We previously conducted qualitative interviews with individuals with HD and caregivers and completed a cross-sectional study of 389 individuals with HD and caregivers to identify the symptoms and issues that have the highest frequency and effect in people with HD [9]. In accordance with FDA guidelines, we utilized this data in conjunction with beta interviews, expert review, reliability assessment, and additional validity testing to develop the Huntington’s Disease Health Index (HD-HI). The HD-HI and its subscales were designed for use in clinical trials and as a tool to potentially support the merit of HD therapeutics. The present study details the creation of the HD-HI, its content validation, construct validity, test-retest reliability, and sensitivity in differentiating between known groups of HD participants with different levels of disease burden.
MATERIALS AND METHODS
Eligibility criteria
All participants were aged 18 years or older and were either individuals with manifest HD, individuals with a positive genetic test for the expanded CAG repeat who self-reported no clinical diagnosis or symptoms (prodromal HD), or caregivers of individuals with HD. Participants were recruited via social media advertising through the Huntington Study Group, or through their prior participation in our cross-sectional study, PRISM-HD [9]. Four unique HD participant groups were used in this study, each for a different aspect of the research. Their general characteristics and research roles are detailed in Table 1. Group 1 included all participants of the PRISM-HD study [9]. All research activities were approved by the Research Subjects Review Board at the University of Rochester.

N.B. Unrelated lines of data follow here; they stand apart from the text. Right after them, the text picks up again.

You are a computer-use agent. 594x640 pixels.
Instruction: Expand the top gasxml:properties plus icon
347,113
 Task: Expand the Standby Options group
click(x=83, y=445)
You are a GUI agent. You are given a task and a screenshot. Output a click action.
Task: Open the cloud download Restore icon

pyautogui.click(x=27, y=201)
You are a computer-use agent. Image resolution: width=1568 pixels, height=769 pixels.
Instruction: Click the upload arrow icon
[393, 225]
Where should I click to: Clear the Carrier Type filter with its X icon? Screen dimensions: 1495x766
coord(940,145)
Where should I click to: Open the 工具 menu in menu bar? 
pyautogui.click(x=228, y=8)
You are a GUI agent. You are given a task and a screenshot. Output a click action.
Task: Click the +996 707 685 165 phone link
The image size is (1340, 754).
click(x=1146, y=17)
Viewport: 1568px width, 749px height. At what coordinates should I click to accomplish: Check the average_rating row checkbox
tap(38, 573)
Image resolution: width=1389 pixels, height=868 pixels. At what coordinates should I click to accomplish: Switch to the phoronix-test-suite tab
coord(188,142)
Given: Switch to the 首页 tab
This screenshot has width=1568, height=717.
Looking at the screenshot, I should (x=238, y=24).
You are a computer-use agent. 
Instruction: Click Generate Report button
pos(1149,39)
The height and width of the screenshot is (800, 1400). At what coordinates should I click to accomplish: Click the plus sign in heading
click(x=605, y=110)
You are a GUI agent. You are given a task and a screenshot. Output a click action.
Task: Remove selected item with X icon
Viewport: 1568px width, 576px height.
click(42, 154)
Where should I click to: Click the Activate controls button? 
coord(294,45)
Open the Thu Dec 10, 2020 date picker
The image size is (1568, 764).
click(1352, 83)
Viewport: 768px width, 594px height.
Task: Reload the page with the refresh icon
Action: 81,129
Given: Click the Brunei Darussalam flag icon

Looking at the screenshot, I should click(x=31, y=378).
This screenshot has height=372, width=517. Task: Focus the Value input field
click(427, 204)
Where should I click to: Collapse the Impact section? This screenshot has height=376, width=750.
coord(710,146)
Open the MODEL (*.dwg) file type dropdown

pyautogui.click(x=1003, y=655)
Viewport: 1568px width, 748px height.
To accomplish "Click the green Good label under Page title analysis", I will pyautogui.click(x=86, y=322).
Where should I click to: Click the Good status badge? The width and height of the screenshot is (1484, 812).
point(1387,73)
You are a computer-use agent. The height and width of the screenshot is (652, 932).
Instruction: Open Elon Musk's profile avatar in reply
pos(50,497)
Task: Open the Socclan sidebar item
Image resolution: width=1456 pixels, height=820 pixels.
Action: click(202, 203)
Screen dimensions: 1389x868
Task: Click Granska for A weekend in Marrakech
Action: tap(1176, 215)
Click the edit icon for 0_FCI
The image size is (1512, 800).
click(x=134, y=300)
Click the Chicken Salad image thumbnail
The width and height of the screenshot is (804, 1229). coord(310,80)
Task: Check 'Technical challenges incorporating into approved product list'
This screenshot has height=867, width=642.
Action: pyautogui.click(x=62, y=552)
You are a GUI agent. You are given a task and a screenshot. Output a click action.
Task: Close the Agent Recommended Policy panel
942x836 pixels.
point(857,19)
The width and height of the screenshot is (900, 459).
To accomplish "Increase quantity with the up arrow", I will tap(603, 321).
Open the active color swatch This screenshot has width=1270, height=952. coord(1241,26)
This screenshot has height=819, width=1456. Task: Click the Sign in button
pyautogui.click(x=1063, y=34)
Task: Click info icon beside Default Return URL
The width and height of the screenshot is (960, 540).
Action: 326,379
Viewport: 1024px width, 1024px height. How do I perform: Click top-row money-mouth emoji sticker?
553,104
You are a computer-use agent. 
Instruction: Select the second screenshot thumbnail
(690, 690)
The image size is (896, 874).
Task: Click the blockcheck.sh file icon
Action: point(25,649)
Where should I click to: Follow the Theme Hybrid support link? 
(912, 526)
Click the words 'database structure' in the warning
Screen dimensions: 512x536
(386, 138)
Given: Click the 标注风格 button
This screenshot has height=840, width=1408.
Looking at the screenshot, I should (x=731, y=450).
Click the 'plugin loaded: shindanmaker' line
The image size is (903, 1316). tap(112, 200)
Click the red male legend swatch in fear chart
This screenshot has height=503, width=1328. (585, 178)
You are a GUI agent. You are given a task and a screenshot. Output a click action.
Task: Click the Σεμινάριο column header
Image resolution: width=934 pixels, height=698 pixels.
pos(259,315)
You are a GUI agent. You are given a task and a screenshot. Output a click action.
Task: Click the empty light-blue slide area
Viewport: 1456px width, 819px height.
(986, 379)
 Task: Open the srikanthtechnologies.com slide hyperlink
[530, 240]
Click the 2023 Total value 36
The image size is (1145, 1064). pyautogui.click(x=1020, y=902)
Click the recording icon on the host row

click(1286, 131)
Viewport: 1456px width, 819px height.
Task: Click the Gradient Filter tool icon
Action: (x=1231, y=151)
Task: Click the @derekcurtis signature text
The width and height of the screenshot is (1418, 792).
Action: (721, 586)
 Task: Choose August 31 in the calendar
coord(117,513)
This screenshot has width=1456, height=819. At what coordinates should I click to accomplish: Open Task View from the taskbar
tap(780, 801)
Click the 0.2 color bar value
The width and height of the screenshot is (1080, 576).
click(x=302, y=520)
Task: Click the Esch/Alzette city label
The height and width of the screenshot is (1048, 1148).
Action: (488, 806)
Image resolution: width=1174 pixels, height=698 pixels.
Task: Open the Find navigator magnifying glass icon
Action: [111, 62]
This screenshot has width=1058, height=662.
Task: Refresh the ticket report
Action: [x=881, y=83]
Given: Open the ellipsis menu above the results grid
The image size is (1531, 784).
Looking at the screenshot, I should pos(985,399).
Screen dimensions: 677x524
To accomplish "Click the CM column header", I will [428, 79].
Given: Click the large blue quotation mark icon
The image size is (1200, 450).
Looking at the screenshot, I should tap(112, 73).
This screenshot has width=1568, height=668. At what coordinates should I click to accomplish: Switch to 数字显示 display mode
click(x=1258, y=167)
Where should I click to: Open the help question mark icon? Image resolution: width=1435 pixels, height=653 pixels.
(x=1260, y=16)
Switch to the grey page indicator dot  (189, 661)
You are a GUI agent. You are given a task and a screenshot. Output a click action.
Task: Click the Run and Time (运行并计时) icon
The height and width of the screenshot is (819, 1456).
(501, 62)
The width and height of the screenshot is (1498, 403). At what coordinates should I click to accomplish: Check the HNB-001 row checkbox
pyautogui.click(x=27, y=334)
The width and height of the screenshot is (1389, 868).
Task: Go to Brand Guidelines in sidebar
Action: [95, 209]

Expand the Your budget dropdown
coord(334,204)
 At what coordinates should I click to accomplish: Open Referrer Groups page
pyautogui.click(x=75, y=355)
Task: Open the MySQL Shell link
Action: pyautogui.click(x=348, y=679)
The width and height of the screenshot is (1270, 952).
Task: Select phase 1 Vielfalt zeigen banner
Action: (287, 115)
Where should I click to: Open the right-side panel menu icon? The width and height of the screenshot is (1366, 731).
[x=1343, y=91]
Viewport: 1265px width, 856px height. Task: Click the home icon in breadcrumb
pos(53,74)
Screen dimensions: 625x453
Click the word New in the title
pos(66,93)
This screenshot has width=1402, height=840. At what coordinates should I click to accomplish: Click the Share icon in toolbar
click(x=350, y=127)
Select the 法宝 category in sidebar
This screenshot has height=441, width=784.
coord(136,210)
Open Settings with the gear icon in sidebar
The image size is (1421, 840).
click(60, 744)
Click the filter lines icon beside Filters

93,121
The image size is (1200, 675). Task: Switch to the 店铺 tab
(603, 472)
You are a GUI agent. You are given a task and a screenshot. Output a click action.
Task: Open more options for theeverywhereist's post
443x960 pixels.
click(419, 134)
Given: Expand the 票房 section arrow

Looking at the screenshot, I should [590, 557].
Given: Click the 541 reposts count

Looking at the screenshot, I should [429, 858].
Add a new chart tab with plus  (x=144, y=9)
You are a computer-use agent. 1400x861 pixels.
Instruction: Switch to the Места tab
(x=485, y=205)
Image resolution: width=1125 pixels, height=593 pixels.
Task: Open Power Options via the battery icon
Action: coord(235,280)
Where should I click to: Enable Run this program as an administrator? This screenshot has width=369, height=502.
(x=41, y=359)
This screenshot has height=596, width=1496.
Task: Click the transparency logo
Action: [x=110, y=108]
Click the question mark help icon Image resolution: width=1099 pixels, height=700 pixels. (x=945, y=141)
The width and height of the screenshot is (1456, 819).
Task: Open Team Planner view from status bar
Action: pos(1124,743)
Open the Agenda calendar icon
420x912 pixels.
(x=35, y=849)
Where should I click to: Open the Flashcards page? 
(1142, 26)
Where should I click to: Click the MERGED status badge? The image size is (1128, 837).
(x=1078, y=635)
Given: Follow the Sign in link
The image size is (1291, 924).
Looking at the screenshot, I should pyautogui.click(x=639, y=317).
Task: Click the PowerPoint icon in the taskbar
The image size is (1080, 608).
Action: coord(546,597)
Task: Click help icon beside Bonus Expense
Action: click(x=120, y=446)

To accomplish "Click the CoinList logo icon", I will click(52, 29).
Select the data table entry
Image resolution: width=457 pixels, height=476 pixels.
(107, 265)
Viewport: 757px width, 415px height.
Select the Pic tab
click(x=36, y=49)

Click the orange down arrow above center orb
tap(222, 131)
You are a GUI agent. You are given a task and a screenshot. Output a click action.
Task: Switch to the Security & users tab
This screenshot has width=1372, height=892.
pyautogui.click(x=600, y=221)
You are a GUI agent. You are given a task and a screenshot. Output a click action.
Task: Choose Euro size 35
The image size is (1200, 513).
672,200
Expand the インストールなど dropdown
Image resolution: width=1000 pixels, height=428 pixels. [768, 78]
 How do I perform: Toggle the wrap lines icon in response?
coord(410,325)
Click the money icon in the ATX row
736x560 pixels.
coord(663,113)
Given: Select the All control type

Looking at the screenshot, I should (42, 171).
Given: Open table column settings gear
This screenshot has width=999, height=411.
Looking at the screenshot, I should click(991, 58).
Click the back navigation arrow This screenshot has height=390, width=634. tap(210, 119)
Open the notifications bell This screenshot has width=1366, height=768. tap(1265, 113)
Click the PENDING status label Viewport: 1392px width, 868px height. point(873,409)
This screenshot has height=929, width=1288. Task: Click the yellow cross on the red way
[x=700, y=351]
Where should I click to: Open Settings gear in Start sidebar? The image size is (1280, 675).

Demographic and clinical characteristics of all participants
*Participants of the PRISM-HD study [9]. Individuals with manifest HD and prodromal HD were included in the sex, age, and CAG repeat demographic analysis. ±Each of the 15 participants completed the entire HD-HI and were recruited from prior participation in clinical studies at the University of Rochester. §Patient responses were used to determine the test-retest reliability of the HD-HI. Each of the 25 participants completed the entire HD-HI and were recruited from prior participation in clinical studies at the University of Rochester. ¥Two participants reported having prodromal HD while simultaneously reporting low CAG repeat lengths (18). Their data was not utilized during striatal dysfunction calculations.
Huntington’s Disease Health Index creation
Question selection and content validity
In a previous study, we used semi-structured qualitative interviews to identify the symptoms of HD that have the greatest impact on the lives of those with the disease. From the 2,082 direct quotes collected, we identified 216 potential symptoms of importance to be included in a questionnaire. This questionnaire was completed by 389 participants (Group 1) to quantify the frequency and life impact of each symptom and symptomatic theme [9]. The present study identified the most important and impactful symptoms to be used in the HD-HI. Symptomatic questions with a population impact score greater than 1.0 (ranges from 0–4 with 4 representing the greatest impact) were considered for inclusion in the instrument [9]. Symptomatic questions were excluded if they were: 1) redundant; 2) potentially offensive to future respondents; 3) had unclear wording; 4) had a lack of generalizability; or 5) were deemed to not be sufficiently responsive to future therapeutic intervention to be useful.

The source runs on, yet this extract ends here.